November 4, 2025 at 12:00 PM
Foundation: SEO & Crawler Infrastructure
Content needs to be visible to all crawlers. Bots don't read JavaScript well, so server-side rendering is essential. This memo covers the foundational technical setup to ensure the site is properly structured for ChatGPT, Claude, Perplexity, DeepSeek, Google Extended, and other large language models.
Implementation
robots.txt
Explicitly allows all crawlers with special attention to LLM-specific bots including ChatGPT-User, GPTBot, Claude-Web, CCBot, anthropic-ai, PerplexityBot, and Google-Extended.
Dynamic Sitemap
XML sitemap generation with last-modified dates, change frequency, and priority levels.

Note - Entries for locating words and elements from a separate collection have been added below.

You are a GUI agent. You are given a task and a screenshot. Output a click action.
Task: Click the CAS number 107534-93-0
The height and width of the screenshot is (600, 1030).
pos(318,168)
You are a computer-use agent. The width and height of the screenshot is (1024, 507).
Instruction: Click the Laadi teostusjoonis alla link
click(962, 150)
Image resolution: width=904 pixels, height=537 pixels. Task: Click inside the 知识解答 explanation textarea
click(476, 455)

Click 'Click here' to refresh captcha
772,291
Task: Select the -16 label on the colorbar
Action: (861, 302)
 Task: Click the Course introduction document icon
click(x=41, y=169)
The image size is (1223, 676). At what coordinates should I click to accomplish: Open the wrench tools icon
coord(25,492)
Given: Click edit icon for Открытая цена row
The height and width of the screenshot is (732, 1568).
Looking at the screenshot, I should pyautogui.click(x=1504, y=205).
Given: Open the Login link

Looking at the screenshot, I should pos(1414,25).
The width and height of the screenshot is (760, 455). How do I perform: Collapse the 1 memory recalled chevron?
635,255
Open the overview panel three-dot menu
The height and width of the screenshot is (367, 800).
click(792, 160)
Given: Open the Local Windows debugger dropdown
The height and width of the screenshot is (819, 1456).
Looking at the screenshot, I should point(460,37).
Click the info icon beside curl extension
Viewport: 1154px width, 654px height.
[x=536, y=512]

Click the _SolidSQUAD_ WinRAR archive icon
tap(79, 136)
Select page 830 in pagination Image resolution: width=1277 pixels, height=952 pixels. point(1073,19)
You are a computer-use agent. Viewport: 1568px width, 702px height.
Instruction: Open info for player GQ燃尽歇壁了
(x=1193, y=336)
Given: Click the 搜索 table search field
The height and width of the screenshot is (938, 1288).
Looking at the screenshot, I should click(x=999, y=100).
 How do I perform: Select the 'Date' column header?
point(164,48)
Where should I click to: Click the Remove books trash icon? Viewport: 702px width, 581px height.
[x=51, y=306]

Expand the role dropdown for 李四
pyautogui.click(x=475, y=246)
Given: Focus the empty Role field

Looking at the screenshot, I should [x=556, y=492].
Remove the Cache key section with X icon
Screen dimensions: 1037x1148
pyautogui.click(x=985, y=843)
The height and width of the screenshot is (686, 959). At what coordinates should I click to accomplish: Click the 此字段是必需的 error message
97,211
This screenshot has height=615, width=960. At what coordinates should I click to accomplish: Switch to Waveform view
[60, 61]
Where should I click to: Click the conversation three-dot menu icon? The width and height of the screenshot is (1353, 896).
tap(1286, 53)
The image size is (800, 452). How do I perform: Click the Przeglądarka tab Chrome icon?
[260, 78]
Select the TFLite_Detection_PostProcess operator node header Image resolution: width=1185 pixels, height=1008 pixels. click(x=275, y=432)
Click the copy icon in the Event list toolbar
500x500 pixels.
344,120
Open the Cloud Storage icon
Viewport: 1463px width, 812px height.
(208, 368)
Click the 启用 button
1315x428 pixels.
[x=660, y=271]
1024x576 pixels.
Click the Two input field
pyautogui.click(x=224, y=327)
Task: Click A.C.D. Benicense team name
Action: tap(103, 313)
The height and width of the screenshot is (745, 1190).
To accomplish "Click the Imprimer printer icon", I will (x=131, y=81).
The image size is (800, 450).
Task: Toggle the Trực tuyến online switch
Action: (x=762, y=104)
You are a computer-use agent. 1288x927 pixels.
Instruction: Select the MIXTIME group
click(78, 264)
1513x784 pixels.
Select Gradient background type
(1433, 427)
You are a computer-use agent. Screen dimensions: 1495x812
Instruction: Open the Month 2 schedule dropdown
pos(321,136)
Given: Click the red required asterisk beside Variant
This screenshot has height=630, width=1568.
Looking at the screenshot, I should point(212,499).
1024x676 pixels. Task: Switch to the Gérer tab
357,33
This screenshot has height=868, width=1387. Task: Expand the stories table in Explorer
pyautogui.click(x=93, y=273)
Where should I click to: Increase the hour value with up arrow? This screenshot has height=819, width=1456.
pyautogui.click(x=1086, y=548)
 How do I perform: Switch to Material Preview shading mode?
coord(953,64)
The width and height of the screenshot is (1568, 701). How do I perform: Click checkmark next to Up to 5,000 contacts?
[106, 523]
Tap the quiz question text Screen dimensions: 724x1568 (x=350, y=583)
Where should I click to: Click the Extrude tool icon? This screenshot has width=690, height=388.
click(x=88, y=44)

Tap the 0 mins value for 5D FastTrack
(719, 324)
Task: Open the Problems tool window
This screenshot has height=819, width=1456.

Helps crawlers understand content importance and freshness.
Canonical URLs
Prevents duplicate content issues and ensures LLMs recognize the authoritative source for each page.
Enhanced Metadata
Comprehensive metadata including Open Graph tags, Twitter Card metadata, keywords targeting AI/LLM marketing, author and publisher attribution, and robot directives for optimal crawling.
JSON-LD Structured Data
Schema.org WebSite and Article markup provides machine-readable context about the site's purpose and content.
Why This Matters
LLMs must be able to crawl, parse, and understand your content. Without proper technical infrastructure, even the best content remains invisible. Server-side rendering ensures all text is in the HTML—not hidden behind JavaScript. Structured data helps LLMs understand what your content is about and how to categorize it.